Is it safe to just leave port 21 open with the router alone or do I need to do something with a software firewall that allows data transfer but will pass shields up?

The key search term here is Firewall port (range) trigger.
http://en.wikipedia.org/wiki/Port_triggering

Make sure the router (port 21) is closed until the trigger is sent. Basically, you are automagically forwarding a port, when it is triggered.

Myself I am more or less used to my Linux tables than the Windows stuff filtering. It is also much easier to find filtering and rules, for routers than the actual Windows Firewall.

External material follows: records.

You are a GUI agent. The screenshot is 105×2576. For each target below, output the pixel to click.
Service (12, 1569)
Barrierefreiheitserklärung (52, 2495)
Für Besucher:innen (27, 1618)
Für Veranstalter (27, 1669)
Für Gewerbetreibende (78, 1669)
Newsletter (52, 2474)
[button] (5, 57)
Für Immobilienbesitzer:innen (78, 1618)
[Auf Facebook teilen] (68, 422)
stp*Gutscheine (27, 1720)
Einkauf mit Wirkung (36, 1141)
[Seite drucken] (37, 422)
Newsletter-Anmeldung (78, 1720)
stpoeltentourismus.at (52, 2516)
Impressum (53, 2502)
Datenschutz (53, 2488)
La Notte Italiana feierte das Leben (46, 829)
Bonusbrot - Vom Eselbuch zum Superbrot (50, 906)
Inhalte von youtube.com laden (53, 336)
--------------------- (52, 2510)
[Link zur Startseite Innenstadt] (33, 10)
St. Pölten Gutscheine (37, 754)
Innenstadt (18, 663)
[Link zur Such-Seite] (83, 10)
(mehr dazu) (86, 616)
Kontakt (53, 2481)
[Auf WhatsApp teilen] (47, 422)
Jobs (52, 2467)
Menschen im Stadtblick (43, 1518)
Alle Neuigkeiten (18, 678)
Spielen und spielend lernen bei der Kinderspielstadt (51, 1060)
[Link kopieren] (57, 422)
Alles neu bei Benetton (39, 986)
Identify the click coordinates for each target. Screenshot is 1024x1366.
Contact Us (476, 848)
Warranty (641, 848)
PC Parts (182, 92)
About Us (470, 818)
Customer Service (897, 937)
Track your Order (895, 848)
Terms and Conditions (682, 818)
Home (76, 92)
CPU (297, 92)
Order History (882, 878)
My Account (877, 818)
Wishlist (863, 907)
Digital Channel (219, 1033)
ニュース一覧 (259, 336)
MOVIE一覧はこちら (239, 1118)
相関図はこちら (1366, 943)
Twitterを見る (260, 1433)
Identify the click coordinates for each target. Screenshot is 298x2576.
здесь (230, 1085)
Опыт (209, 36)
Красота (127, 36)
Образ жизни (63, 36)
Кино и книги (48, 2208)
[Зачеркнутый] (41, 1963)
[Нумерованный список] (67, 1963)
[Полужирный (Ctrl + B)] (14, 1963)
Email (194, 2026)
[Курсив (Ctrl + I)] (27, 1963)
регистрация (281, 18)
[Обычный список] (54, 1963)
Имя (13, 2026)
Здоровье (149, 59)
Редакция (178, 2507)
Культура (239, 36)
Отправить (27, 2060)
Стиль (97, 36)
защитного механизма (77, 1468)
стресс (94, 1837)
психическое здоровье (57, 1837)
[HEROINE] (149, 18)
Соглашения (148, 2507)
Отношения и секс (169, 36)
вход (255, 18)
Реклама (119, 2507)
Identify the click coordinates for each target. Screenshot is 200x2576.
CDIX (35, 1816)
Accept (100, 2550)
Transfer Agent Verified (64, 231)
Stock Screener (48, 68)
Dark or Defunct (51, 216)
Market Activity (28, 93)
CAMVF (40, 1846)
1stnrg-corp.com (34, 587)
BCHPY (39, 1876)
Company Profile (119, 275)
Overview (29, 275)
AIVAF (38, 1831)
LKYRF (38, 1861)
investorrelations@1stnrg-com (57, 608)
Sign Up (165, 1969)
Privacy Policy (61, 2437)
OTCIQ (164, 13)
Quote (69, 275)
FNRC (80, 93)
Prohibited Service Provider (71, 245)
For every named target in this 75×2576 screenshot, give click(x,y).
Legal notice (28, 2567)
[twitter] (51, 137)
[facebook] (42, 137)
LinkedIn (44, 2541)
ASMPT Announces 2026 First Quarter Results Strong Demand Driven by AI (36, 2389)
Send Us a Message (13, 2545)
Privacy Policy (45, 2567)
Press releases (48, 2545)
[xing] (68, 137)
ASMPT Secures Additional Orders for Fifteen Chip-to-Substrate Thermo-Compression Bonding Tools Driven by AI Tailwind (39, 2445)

WF can do triggering, but takes much more work than sending rules past your router's firewall.

The simple option is to open the port, with a triggering - on the one router machine and use the NAT on your router. Leaving all other machines on the LAN closed (to 21,) unless you need them open. One machine is vulnerable with port 21 open. But... It is easy to set the rules for that one machine if your used to dealing with Windows Firewall rules.

You'll need to forward both port 21 and 20 on your router, to your host you'll run the FTP server on. Then just create inbound and outbound TCP allow rules for ports 20 and 21.